ВЫБРАННЫЙ ОТРЫВОК:
Узел. Поэты. Дружбы. Разрывы. Из литературного быта конца 20-х — 30-х годов - Наталья Александровна Громова
Ехали мы чудными местами: суровый, осенний Амур, в скалах, в осеннем золоте. Изредка проплывет пароход — наш или Манчжоу-го, — плоты плывут. Дорогой захватила нас зима — машину таскали чуть не на себе через провалы, один хребетик одолевали часа 2 (ночью) — чистили снег — не помогало, тогда стали класть под колеса полушубки и одолели. Устали зверски, но было очень весело. Тайга глухая, кругом звериные следы через дорогу. Однажды на закате поднялись из кустов штук двести глухарей, расселись вокруг на деревьях — жирные, черно-фиолетовые, хвосты как лиры. Пограничник стрелял, да промазал и всех распугал. Но они долго еще мне во сне снились. Вернусь из этого похода — и сяду писать. Планы у меня большие. Чувствую, что вошел уже в ту пору, когда ветрогонству — конец. Надо закончить роман, написать несколько рассказов для «Правды», засесть основательно за теорию и за науки и одолеть поначалу не менее двух языков — немецкий и английский. Засяду под Владивостоком, и года полтора, два в Москве меня пусть не ждут (сие пока в тайне держи, т. к. разрешения от ЦК я пока не имею, да и боюсь, что дойдет эта весть до родных и любовниц и начнут они меня мучить слезными письмами). Чувствую я себя прекрасно — в здешней суровости, в здешних темпах и масштабах. Поначалу — «встречи с друзьями!» — кое-что мы попили (раза два я нарезался даже основательно), а сейчас уж и думать забыл, — не до того (очень хочется работать).

СОХРАНЁННЫЕ ЗАПИСИ:
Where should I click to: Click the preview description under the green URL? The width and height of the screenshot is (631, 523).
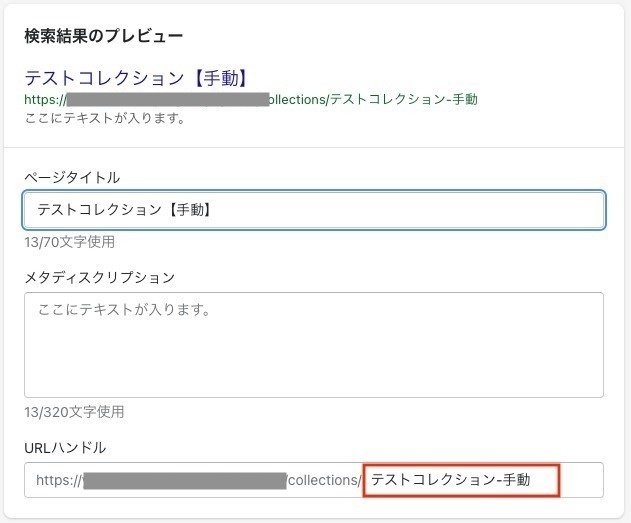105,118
--
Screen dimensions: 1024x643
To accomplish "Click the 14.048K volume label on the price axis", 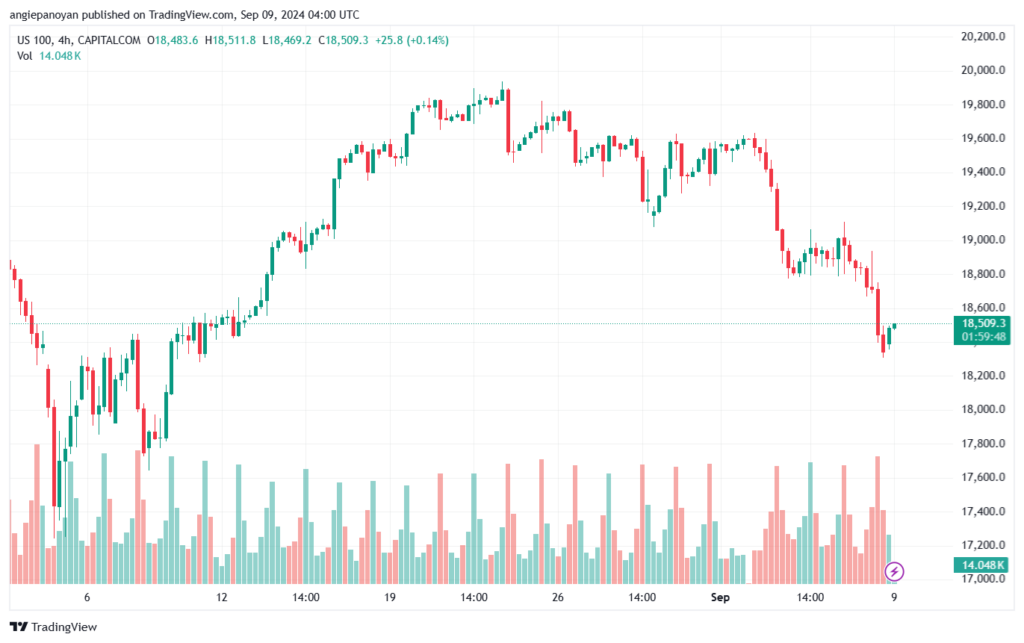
--
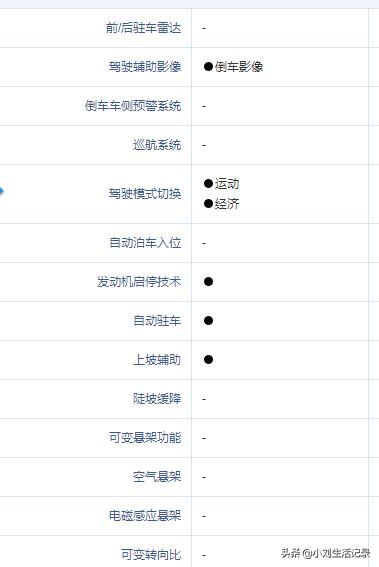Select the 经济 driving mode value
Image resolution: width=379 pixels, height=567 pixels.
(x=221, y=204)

ЗАДАНИЯ:
• A. Сколько глухарей поднялось из кустов на закате, согласно выбранному отрывку?
• B. Перепишите из записей строки, начиная со строки, где есть «Select the 经济 driving mode value», и заканчивая строкой, где есть «(x=221, y=204)». Изображения в ответ не включайте.
Текст и записи между собой никак не связаны.

ОТВЕТЫ К УПРАЖНЕНИЮ:
• A. Штук двести.

• B.
Select the 经济 driving mode value
Image resolution: width=379 pixels, height=567 pixels.
(x=221, y=204)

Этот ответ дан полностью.